> _GOAL OF THE EXERCISE_:
Please return, exactly and only, the lines beginning at the top of the entries below and ending with the line containing "Screen dimensions: 1270x952"; keep out the pictures.

> _RECORDS FOR THIS EXERCISE_:
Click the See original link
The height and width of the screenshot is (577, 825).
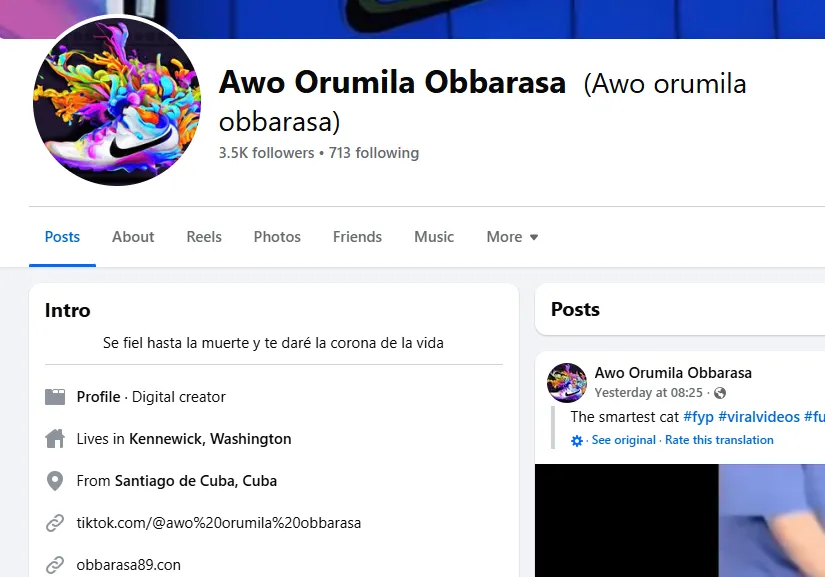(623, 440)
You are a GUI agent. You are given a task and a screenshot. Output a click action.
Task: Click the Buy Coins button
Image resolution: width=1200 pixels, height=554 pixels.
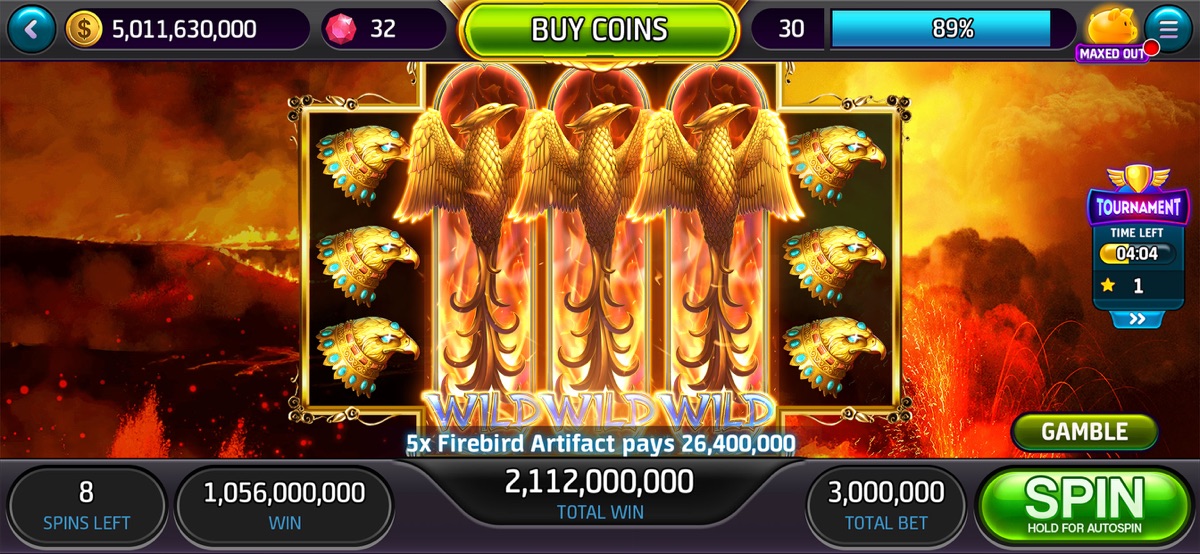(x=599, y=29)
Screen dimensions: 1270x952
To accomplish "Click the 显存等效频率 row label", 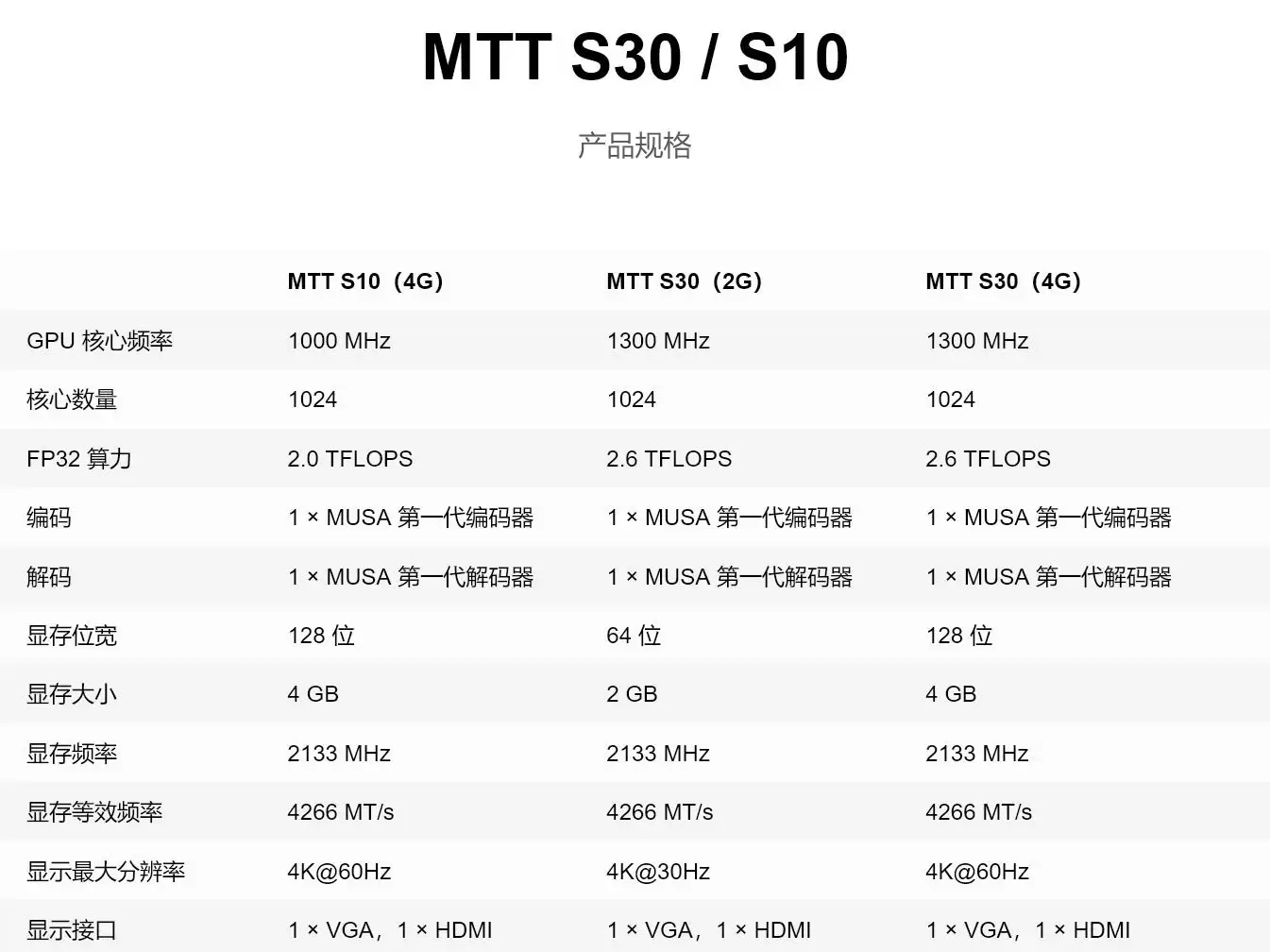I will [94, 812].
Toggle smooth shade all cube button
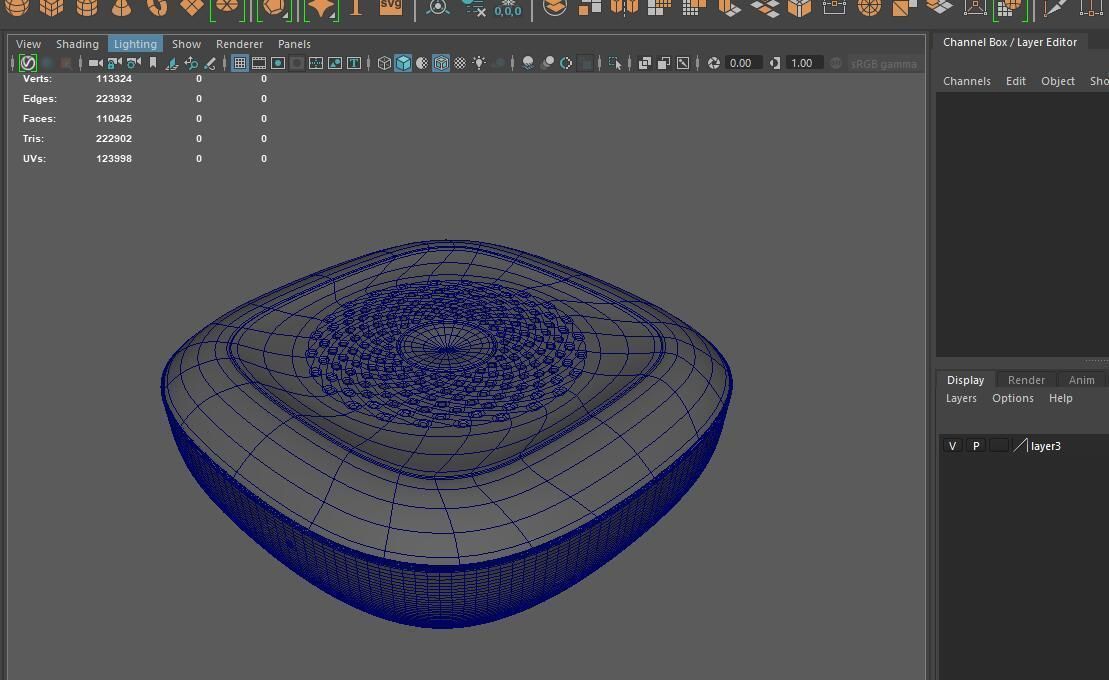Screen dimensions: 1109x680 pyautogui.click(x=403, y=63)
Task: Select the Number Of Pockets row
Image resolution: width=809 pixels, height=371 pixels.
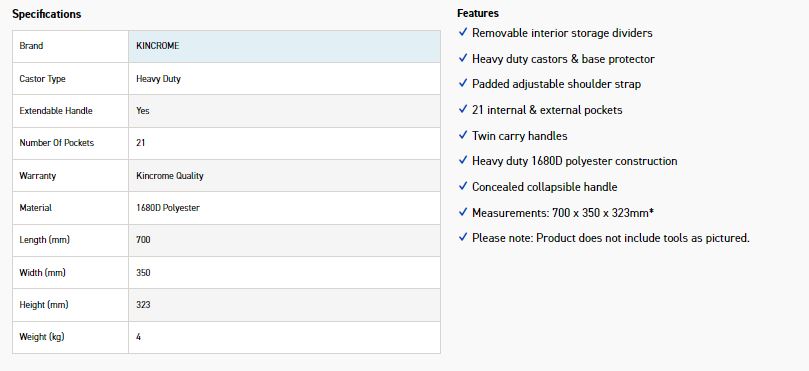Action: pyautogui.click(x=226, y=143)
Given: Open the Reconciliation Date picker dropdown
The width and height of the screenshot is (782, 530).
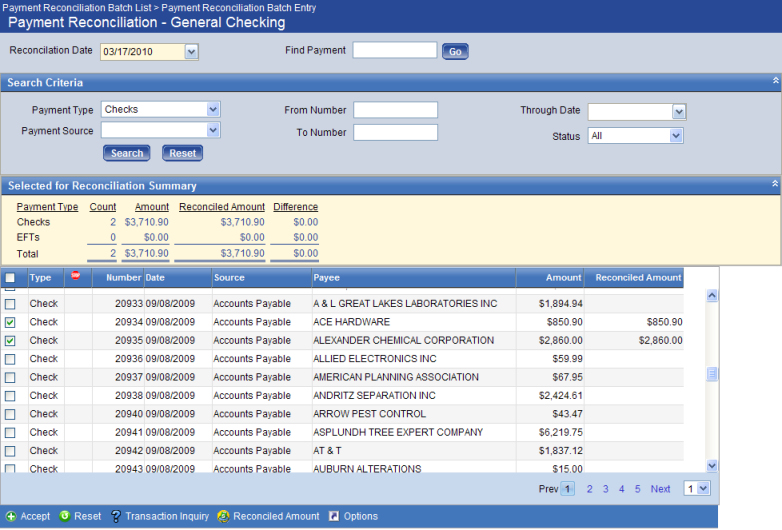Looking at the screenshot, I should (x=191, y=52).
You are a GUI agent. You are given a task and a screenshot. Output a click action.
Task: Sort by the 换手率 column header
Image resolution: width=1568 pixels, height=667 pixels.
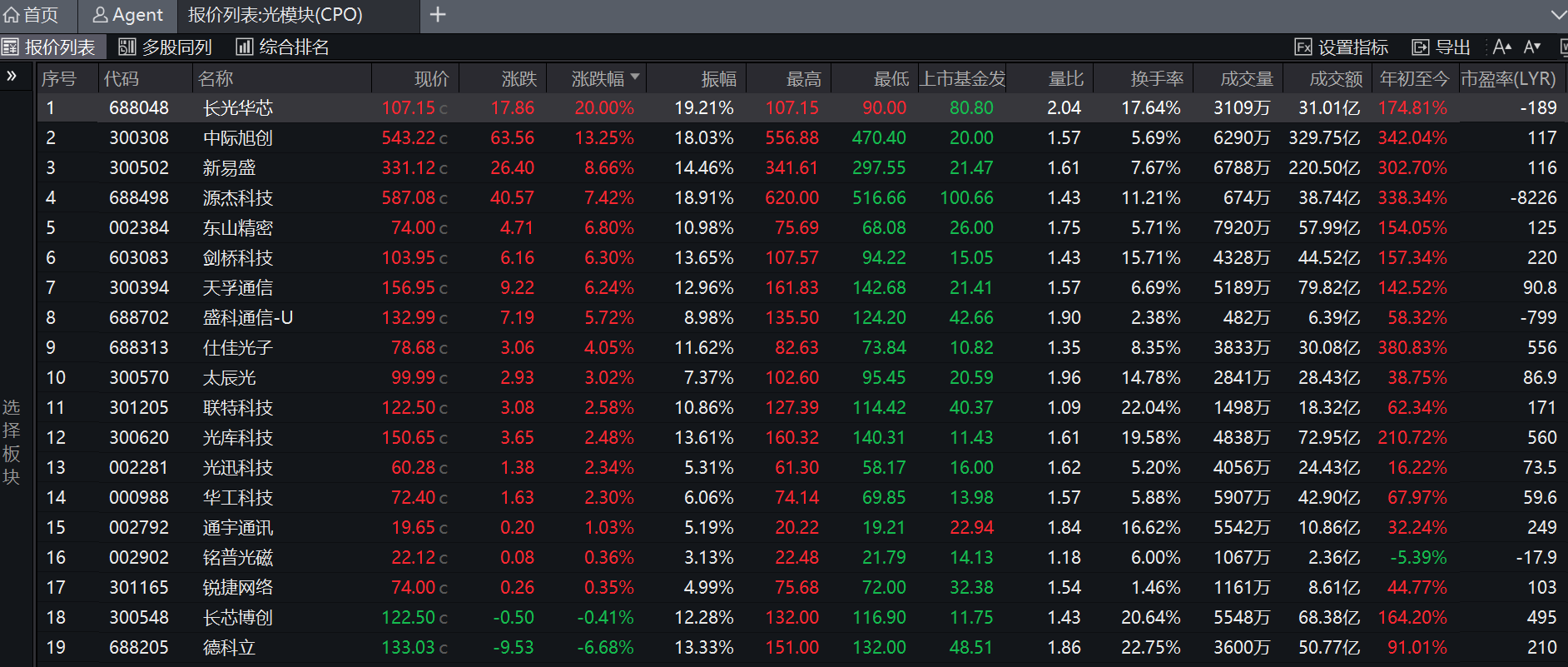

> _ANSWER BOX_:
Click the See original link
The height and width of the screenshot is (577, 825).
(623, 440)
You are a GUI agent. You are given a task and a screenshot. Output a click action.
Task: Click the Buy Coins button
Image resolution: width=1200 pixels, height=554 pixels.
(x=599, y=29)
Screen dimensions: 1270x952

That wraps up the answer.